Published Jan 18, 2012
amzyRN
1,142 Posts
Hi All:
I'm going to be doing an RN Residency Program, it's an unpaid educational program, where I get about 300 hous in the ER. Hopefully this might lead to a job. I'm just worried about the experience a little bit, because the ER is totally new to me. In addition to being a "new grad" I never did a preceptorship or clinical rotation in the ER, just 1 day in the ER. The primary reason I'm interested in ER is because of the variety. I got bored in Med/Surg/Tele. Not because I mastered the time management, basic nursing skills, and all that good med/surg stuff, but because I felt like it was too task-based, and I was always struggling to stay afloat. The amount of tasks were overwhelming in med/surg and tele and I felt burnt out a lot of the time. Anyway, I don't want to do poorly in the next preceptorship. Should I ask for one in med/surg/tele (I'm comfortable in that setting) or should I try something totally new (the ER), outside of my comfort zone. How can I better prepare? What about time management/nursing "brain" sheets in the ER? Any suggestions greatly appreciated.
brainkandy87
321 Posts
I was in your shoes not too long ago. I went from a tele (SDU) floor to ER and had precepted in the ER in nsg school. The ER is an amazing place, but if you felt overwhelmed in tele, you will feel overwhelmed in ER. It's all about prioritization in the ER, just as it is on the floor, but there are different priorities. You could have two critical patients both going down at once in the ER and you need to prioritize who needs you the most, what they need, what you need to get help with, etc. Nursing is all about tasks, that's just a fact of the job. You won't be passing meds at set times and doing dressing changes every # of days, but you'll be doing tasks in the sense of CP protocols, abd pain protocols, etc.
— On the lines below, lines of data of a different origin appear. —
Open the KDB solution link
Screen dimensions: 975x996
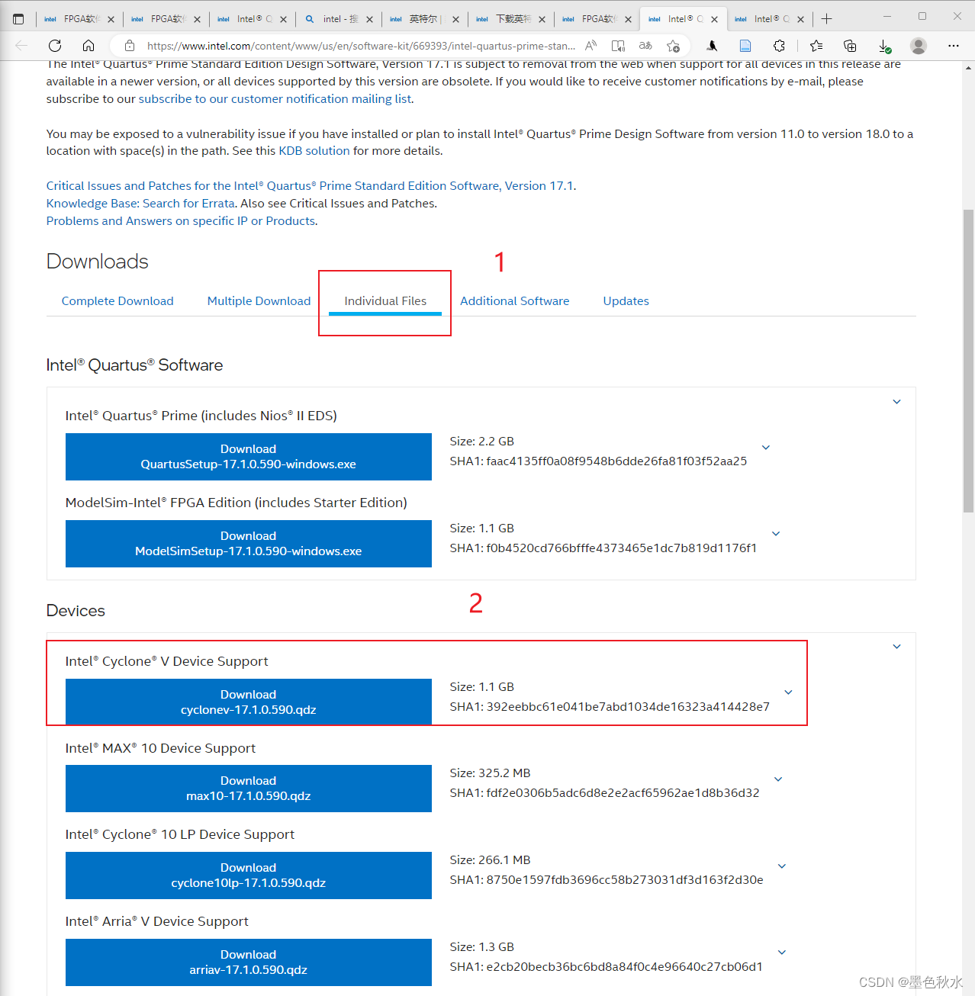(314, 150)
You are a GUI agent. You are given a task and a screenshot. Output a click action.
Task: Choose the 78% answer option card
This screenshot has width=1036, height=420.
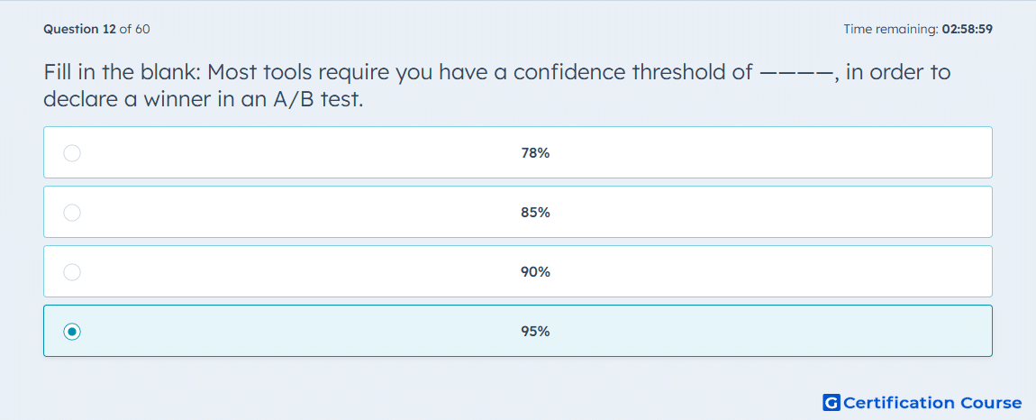518,152
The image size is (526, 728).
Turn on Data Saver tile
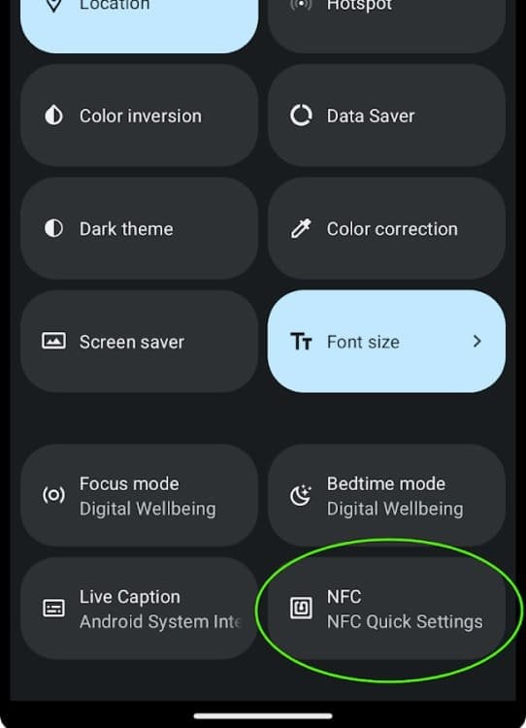point(386,116)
Here's some tips for starting in the ER:
1.) Paper towels are your friend. They're a great brain.
2.) Always be confident in what you do. That doesn't mean do something even if you aren't sure about it.
3.) If you aren't sure about something, ask. There are (usually) no stupid questions, but it's better to ask a stupid question that kill a patient.
4.) Never forget about your pts. Even if you're too busy to check in on them, have a tech or another nurse go see how they are. In the ER, you're susceptible to pts getting angry, leaving AMA or sneaking out, and of course, crashing.
5.) It's better to do too much that too little. If you're drawing blood, just draw a rainbow set. The MD is going to yell at you if they've got an IV already started. You get the idea.
Anyway, there's plenty more that far more experienced nurses can provide. Those are just some basics I've picked up along the way. Best of luck!